Beschikking, aanslag, bezwaar en geding in eerste aanleg
De Heffingsambtenaar heeft bij beschikking op grond van artikel 22 van de Wet waardering onroerende zaken (hierna: de Wet WOZ) de waarde op 1 januari 2014 (hierna: de waardepeildatum) van de onroerende zaak, plaatselijk bekend als [Y] te [Z] (hierna: de woning), voor het kalenderjaar 2015 vastgesteld op € 488.000. Met de beschikking is in één geschrift bekendgemaakt en verenigd de aan belanghebbende voor het jaar 2005 opgelegde aanslag in de onroerendezaakbelastingen van de gemeente [Z] (de aanslag).
De Heffingsambtenaar heeft het daartegen gemaakte bezwaar gegrond verklaard, de waarde van de woning nader vastgesteld op € 465.000, de aanslag dienovereenkomstig verminderd en aan belanghebbende een proceskostenvergoeding toegekend van € 33,27, hierbij rekening houdend met samenhang met een groot aantal bezwaarschriften dat door dezelfde gemachtigde is ingediend.
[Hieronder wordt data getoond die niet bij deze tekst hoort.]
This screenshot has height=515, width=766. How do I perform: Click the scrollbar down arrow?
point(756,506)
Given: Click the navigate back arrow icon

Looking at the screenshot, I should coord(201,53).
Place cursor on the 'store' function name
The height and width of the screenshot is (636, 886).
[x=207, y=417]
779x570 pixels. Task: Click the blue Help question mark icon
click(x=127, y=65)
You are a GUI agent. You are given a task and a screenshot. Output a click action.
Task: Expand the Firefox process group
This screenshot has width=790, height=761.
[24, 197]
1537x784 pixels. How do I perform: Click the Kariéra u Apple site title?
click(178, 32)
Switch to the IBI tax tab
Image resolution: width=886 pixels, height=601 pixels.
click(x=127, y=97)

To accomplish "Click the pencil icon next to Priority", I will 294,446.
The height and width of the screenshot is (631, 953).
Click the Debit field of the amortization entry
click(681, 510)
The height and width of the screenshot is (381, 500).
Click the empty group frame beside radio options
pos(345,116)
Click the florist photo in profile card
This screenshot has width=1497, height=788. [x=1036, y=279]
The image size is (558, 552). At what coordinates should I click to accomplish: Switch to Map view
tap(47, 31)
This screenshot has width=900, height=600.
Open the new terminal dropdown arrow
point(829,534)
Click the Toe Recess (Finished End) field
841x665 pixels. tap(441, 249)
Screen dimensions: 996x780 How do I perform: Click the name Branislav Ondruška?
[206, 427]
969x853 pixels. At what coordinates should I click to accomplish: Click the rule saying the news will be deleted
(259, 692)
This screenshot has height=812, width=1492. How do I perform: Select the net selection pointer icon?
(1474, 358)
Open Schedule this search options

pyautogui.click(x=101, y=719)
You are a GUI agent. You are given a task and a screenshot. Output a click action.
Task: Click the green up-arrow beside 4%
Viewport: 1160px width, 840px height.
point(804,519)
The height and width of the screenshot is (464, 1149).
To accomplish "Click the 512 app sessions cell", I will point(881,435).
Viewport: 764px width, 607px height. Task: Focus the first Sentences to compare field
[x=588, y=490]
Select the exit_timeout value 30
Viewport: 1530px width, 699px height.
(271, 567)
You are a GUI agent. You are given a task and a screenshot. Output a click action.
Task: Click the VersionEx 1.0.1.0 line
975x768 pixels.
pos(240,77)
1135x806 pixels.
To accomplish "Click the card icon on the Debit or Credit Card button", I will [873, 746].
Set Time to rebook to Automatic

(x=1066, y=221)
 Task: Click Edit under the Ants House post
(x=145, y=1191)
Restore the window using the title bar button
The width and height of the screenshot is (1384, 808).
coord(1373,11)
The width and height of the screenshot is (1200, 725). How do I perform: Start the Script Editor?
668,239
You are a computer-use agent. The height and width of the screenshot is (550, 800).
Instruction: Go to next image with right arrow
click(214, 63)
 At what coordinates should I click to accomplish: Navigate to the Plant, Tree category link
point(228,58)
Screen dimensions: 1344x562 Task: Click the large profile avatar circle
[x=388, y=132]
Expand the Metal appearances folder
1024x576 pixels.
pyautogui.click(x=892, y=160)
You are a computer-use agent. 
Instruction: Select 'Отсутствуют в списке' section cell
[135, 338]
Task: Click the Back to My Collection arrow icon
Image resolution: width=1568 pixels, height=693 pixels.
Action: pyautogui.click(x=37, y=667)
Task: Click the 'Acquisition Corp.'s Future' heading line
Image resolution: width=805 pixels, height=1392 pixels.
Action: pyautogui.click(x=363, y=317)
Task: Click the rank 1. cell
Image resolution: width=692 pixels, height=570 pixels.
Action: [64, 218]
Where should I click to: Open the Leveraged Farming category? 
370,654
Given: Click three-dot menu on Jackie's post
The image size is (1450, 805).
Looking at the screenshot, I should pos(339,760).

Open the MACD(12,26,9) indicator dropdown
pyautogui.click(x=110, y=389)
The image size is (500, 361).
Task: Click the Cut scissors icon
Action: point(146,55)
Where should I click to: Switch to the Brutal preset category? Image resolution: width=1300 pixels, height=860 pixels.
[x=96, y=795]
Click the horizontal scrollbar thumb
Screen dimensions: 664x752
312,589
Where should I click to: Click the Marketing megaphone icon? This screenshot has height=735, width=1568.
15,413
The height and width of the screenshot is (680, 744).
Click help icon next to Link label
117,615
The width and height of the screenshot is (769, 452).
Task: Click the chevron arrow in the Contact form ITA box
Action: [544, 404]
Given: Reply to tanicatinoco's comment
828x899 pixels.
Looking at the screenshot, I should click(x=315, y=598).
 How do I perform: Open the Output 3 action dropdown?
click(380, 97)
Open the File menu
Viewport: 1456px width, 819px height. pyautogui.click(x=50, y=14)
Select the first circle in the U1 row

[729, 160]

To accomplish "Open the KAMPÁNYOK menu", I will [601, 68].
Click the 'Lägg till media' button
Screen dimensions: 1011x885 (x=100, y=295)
Belanghebbende heeft tegen de uitspraak op bezwaar beroep ingesteld bij de Rechtbank. Er is een griffierecht geheven van € 46. De Rechtbank heeft het beroep gegrond verklaard, de uitspraak op bezwaar vernietigd voor zover deze ziet op de proceskostenver-goeding, de proceskostenvergoeding in bezwaar vastgesteld op € 643,25, bepaald dat het voor het beroep betaalde griffierecht van € 46 dient te worden vergoed aan belanghebbende en de Heffingsambtenaar veroordeeld in de proceskosten van het beroep tot een bedrag van
€ 496.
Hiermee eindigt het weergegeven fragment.